Lyddie is a hard working girl. We know that because throughout much of the story, she is asked to endure tremendously difficult working conditions to keep her family's property.
Lyddie thinks that her best chance for earning enough money to pay back her family's debts can be found by working in the mills. She isn't wrong about the potential financial earnings of being a factory girl. The pay is good; however, Lyddie and the other workers have to endure horrible working conditions to secure the money. Not only are the hours long, but the mills are a dangerous place to be. The noise is near deafening, and long term hearing damage is a concern. In the immediate short term, Lyddie and her fellow workers also risk impact damage from the machines themselves, and that is actually how Lyddie injures herself at one point in the novel.
Tuberculosis is also common among the workers, and the disease is spread through something the workers call the "kiss of death." Each girl will use her mouth to feed the thread through the final part of the shuttle. They suck out the end of the weft thread, and a single weaver could potentially contaminate dozens of shuttles by doing nothing more than this simple action. Lung diseases are also common because of the fine fibers that exist in the air. All in all, Lyddie and the other workers are being asked to endure awful conditions, and several of the girls in the novel believe that they are essentially slaves.
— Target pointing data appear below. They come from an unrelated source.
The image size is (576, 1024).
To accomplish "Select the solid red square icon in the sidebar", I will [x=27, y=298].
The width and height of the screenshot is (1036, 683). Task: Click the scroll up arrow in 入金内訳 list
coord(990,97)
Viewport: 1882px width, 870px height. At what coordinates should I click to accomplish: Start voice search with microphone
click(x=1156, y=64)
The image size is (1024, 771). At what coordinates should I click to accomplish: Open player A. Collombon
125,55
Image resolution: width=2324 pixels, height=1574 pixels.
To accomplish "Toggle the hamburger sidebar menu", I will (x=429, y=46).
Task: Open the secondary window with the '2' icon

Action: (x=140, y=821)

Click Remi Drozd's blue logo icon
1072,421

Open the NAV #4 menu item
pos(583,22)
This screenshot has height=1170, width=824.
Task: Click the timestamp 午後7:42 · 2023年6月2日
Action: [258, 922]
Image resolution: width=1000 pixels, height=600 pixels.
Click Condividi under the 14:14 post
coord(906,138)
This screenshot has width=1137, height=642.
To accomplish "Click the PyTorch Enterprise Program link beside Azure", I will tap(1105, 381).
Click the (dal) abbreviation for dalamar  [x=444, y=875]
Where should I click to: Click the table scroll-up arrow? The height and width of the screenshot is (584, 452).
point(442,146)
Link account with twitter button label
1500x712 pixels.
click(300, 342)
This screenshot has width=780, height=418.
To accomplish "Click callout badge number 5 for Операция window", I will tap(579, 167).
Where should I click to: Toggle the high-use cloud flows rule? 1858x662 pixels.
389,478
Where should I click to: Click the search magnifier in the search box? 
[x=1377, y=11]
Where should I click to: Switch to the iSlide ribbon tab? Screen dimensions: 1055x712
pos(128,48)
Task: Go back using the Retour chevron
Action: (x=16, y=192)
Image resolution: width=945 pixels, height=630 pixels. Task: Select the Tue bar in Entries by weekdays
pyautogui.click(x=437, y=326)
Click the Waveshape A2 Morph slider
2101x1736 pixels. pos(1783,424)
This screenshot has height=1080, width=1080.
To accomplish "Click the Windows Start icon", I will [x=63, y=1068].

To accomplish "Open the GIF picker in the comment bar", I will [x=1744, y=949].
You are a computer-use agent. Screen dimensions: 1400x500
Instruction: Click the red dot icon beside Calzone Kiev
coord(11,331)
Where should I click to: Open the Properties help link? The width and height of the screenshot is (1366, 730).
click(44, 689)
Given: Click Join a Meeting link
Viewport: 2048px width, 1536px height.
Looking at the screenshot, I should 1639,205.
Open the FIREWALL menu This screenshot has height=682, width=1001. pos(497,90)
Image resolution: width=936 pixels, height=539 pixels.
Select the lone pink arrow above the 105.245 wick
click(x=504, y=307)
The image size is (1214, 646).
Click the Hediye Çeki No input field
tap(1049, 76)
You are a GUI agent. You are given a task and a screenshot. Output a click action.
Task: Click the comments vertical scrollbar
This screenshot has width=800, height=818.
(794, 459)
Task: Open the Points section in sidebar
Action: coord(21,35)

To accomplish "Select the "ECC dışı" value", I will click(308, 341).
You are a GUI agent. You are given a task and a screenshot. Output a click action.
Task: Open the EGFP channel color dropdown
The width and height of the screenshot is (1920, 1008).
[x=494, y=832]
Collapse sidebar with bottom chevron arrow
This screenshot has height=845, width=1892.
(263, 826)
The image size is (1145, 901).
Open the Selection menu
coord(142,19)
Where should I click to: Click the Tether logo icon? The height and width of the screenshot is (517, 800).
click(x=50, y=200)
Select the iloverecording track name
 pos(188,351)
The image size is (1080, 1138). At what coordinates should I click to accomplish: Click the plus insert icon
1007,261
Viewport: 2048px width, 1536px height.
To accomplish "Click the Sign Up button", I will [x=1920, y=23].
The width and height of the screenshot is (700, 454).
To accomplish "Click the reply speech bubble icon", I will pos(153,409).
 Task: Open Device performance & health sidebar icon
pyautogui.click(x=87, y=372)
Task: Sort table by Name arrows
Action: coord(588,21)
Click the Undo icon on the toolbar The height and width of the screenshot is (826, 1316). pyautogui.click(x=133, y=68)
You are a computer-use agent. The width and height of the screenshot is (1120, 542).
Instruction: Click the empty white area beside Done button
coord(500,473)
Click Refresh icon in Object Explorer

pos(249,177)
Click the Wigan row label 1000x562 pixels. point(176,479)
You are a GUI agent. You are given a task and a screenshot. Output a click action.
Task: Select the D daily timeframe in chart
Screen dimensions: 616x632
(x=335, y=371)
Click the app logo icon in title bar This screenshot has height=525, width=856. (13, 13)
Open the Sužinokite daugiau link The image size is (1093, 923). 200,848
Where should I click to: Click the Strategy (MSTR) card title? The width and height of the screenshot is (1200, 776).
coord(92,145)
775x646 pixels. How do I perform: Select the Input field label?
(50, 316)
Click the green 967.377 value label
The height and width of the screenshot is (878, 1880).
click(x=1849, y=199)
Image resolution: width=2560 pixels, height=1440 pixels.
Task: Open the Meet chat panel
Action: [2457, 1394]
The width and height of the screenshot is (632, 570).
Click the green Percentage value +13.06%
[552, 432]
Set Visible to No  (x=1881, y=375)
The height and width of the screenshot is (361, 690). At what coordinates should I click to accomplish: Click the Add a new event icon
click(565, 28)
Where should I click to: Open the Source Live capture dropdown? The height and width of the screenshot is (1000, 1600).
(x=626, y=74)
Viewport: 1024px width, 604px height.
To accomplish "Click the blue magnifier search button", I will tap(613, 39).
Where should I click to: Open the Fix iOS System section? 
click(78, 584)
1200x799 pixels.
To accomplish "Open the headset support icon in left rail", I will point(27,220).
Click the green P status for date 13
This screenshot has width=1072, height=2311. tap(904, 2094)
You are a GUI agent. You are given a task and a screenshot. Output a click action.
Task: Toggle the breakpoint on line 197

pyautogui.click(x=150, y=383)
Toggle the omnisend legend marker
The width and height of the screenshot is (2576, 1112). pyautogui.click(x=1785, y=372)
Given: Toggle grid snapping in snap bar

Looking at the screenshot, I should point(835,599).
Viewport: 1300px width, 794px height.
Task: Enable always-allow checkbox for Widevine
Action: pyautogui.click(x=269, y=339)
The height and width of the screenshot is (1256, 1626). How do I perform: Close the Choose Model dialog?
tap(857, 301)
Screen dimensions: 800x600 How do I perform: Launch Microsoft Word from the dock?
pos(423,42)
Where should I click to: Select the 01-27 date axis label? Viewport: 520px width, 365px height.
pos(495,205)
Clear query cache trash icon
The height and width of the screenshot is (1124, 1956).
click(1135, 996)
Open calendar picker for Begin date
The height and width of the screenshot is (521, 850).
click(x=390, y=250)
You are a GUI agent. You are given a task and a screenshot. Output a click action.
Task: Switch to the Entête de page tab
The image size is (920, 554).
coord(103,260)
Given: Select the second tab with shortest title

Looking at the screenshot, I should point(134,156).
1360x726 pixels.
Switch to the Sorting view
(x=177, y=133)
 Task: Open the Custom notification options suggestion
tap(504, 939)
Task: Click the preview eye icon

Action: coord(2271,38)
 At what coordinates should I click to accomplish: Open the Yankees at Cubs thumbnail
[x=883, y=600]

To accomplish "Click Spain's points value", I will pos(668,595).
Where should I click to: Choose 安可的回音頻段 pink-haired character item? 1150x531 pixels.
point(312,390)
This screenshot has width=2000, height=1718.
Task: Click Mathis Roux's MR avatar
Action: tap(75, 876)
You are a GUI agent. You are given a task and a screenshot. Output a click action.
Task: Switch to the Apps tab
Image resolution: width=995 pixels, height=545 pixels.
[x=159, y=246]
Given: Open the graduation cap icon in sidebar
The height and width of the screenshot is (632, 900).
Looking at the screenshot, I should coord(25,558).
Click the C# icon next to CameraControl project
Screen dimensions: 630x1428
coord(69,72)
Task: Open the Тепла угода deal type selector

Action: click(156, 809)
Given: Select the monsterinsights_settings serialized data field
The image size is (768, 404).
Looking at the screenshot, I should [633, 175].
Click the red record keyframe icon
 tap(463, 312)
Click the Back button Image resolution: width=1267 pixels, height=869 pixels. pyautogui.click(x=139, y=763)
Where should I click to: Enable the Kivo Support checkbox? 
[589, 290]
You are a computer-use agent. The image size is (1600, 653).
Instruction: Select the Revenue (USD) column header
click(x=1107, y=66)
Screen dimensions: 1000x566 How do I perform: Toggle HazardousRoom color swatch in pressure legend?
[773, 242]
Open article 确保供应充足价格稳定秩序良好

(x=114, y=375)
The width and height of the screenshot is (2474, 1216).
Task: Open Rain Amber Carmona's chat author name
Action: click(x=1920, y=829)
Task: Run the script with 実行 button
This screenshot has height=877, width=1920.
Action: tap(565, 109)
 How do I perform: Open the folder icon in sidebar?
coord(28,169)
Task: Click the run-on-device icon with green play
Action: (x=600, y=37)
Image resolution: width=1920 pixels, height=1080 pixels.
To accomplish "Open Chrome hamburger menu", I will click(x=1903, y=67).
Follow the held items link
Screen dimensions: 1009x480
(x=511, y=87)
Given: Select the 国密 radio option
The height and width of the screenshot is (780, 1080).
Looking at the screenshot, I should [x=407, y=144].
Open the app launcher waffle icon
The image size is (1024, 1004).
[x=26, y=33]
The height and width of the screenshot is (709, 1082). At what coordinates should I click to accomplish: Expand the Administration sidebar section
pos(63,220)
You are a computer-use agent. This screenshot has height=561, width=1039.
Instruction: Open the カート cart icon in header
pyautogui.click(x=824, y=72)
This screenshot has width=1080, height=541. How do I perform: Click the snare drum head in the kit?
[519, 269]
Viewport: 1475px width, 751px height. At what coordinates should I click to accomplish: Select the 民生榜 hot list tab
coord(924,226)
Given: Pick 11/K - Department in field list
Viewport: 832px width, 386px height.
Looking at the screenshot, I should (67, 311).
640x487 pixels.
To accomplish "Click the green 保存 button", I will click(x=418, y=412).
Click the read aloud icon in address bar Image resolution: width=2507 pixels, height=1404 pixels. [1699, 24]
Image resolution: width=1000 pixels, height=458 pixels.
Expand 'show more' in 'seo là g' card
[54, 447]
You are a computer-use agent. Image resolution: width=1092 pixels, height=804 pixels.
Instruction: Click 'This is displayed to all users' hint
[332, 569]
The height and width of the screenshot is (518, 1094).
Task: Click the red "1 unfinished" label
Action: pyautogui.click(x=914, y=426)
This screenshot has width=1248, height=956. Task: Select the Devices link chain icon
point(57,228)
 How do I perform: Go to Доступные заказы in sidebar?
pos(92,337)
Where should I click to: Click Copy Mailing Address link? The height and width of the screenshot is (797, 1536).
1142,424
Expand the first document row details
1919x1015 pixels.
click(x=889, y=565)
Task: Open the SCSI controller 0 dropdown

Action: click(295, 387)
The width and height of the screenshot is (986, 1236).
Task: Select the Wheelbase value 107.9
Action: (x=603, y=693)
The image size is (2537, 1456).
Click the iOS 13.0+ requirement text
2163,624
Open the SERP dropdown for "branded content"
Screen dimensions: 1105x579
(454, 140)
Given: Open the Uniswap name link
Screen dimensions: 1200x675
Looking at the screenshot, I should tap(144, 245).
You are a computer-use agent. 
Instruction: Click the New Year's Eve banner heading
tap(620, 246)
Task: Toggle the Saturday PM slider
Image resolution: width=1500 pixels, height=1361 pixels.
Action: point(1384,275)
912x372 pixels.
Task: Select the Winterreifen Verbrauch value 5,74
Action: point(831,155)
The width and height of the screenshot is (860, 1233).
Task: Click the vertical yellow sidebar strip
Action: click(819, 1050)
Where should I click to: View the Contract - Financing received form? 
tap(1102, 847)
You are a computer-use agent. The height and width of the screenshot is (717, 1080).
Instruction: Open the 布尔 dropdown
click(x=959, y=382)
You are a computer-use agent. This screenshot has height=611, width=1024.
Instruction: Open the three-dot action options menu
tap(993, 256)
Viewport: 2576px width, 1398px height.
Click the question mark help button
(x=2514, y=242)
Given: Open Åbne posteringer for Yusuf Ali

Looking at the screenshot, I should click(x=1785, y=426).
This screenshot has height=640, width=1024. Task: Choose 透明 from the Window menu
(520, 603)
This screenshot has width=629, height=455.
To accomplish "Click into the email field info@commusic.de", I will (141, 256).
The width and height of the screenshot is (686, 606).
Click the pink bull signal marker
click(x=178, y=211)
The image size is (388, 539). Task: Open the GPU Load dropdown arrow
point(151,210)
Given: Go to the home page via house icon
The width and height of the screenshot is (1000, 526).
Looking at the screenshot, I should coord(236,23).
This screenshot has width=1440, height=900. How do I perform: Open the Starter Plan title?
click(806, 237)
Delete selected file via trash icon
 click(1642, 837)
That's why they want the petition for better working conditions to succeed. Unfortunately, signing the petition is also dangerous because a worker could find herself blacklisted from all factory work. Factory owners don't have a problem pushing their workers to the breaking point either because they know that dozens of other workers are clamoring for the jobs. The girls have to endure the conditions or they will quickly be replaced by someone else who is willing to endure the awful conditions.